Reproduce the rows below verbatim, starting at the line containing "Task: Click the AppleCare" and continuing through the end of the rows.

[Entries on target coordinates]
# # # #
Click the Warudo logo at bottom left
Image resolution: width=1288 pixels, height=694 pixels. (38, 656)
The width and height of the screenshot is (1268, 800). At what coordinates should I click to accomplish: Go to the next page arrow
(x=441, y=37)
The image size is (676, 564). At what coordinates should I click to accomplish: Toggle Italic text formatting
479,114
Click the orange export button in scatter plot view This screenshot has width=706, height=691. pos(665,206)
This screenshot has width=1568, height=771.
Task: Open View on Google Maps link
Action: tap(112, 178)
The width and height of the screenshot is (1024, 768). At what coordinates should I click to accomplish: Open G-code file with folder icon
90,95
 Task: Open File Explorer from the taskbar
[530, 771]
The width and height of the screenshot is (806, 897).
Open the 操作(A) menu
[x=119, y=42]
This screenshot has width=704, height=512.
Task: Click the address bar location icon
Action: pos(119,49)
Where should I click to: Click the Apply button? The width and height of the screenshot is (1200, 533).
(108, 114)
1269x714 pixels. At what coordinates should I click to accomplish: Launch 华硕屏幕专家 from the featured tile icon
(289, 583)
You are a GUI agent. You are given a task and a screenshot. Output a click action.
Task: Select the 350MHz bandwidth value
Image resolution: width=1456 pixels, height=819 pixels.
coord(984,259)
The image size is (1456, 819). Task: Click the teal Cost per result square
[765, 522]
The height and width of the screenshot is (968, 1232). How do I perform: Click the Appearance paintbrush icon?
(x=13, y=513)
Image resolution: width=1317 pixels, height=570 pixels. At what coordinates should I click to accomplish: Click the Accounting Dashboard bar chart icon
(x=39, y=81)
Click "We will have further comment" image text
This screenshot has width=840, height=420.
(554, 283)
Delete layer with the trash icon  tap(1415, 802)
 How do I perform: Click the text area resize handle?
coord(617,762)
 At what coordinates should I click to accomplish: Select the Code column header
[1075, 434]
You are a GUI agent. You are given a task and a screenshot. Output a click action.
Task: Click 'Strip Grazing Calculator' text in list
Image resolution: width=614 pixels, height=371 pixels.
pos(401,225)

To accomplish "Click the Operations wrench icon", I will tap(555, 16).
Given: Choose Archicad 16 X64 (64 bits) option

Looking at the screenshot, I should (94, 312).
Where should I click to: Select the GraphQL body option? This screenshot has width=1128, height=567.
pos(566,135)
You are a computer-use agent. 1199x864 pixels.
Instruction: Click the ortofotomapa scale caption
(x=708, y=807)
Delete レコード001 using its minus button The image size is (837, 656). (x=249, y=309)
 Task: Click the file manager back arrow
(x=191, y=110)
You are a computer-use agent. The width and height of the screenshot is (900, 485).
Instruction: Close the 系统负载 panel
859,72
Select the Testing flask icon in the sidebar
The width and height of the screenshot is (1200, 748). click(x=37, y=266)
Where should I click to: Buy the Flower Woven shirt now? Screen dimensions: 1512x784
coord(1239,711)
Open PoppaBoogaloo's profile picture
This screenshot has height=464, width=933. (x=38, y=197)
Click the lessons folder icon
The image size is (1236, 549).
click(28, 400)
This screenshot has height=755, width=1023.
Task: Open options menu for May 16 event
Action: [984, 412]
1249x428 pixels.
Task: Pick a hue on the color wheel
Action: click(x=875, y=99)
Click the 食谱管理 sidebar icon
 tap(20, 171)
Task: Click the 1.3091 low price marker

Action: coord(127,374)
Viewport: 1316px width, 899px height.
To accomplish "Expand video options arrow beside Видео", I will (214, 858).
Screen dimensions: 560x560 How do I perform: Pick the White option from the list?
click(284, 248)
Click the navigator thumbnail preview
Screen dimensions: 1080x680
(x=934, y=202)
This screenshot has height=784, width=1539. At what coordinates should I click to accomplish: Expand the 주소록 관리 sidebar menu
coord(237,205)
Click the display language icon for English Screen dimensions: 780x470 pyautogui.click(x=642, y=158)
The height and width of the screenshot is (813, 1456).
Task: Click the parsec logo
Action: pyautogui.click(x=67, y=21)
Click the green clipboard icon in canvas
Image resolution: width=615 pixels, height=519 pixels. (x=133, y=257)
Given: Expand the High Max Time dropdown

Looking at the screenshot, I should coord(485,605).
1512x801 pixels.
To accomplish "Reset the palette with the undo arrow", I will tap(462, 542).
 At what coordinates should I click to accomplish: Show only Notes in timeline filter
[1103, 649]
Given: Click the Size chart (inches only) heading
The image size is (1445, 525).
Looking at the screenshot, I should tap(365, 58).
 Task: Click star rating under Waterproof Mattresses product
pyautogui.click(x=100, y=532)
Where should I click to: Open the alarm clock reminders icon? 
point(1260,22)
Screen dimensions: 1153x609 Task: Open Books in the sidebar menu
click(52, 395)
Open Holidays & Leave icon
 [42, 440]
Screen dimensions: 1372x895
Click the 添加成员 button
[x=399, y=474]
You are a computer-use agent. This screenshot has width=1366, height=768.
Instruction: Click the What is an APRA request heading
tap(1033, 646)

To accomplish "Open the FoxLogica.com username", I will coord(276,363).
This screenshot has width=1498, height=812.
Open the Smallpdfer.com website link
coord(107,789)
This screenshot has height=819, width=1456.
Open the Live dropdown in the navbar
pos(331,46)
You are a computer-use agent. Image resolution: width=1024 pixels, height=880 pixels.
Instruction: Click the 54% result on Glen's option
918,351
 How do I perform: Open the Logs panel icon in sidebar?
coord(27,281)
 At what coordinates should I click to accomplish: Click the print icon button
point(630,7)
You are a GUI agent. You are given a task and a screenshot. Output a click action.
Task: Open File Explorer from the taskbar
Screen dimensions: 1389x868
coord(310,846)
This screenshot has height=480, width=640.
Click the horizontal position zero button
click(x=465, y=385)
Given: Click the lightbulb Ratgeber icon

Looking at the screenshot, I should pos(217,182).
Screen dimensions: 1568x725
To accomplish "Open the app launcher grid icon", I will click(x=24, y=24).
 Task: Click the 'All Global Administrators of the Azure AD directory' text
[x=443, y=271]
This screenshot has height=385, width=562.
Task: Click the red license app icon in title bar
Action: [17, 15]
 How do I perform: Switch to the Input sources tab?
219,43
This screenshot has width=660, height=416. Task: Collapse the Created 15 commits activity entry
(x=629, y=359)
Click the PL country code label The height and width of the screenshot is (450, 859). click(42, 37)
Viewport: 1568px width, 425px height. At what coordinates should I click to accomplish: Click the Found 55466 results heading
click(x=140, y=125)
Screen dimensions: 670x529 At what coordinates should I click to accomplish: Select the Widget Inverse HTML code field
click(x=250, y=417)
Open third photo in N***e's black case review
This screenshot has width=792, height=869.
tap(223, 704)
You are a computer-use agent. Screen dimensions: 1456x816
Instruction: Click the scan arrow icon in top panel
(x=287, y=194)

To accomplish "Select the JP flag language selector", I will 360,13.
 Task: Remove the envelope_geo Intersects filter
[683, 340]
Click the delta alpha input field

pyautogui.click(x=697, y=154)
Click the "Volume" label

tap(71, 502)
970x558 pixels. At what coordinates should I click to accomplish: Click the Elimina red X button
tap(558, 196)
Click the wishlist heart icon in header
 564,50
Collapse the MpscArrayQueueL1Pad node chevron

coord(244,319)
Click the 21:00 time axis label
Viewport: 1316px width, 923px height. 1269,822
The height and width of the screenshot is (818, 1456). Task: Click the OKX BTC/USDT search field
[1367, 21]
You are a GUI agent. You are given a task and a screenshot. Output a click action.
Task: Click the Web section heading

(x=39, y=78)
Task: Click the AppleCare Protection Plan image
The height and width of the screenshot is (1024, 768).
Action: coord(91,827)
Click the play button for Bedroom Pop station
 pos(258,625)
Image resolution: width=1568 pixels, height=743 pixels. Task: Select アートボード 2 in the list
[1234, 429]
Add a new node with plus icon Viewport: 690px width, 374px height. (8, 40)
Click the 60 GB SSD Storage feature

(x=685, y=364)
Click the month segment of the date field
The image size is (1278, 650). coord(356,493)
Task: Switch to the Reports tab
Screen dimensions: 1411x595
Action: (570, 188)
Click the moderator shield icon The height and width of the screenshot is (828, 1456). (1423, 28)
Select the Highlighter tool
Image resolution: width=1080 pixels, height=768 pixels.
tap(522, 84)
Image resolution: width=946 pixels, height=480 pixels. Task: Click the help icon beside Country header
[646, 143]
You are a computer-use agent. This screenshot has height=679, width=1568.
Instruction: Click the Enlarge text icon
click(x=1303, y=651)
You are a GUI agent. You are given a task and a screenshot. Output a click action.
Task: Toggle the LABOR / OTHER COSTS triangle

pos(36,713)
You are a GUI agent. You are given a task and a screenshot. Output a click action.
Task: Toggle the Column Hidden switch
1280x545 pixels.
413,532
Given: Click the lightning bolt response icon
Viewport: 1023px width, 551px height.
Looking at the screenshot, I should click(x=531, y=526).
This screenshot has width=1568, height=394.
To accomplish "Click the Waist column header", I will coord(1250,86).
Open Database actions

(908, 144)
# # # #
Task output:
Task: Click the AppleCare Protection Plan image
The height and width of the screenshot is (1024, 768).
Action: coord(91,827)
Click the play button for Bedroom Pop station
 pos(258,625)
Image resolution: width=1568 pixels, height=743 pixels. Task: Select アートボード 2 in the list
[1234, 429]
Add a new node with plus icon Viewport: 690px width, 374px height. (8, 40)
Click the 60 GB SSD Storage feature

(x=685, y=364)
Click the month segment of the date field
The image size is (1278, 650). coord(356,493)
Task: Switch to the Reports tab
Screen dimensions: 1411x595
Action: (570, 188)
Click the moderator shield icon The height and width of the screenshot is (828, 1456). (1423, 28)
Select the Highlighter tool
Image resolution: width=1080 pixels, height=768 pixels.
tap(522, 84)
Image resolution: width=946 pixels, height=480 pixels. Task: Click the help icon beside Country header
[646, 143]
You are a computer-use agent. This screenshot has height=679, width=1568.
Instruction: Click the Enlarge text icon
click(x=1303, y=651)
You are a GUI agent. You are given a task and a screenshot. Output a click action.
Task: Toggle the LABOR / OTHER COSTS triangle

pos(36,713)
You are a GUI agent. You are given a task and a screenshot. Output a click action.
Task: Toggle the Column Hidden switch
1280x545 pixels.
413,532
Given: Click the lightning bolt response icon
Viewport: 1023px width, 551px height.
Looking at the screenshot, I should click(x=531, y=526).
This screenshot has width=1568, height=394.
To accomplish "Click the Waist column header", I will coord(1250,86).
Open Database actions

(908, 144)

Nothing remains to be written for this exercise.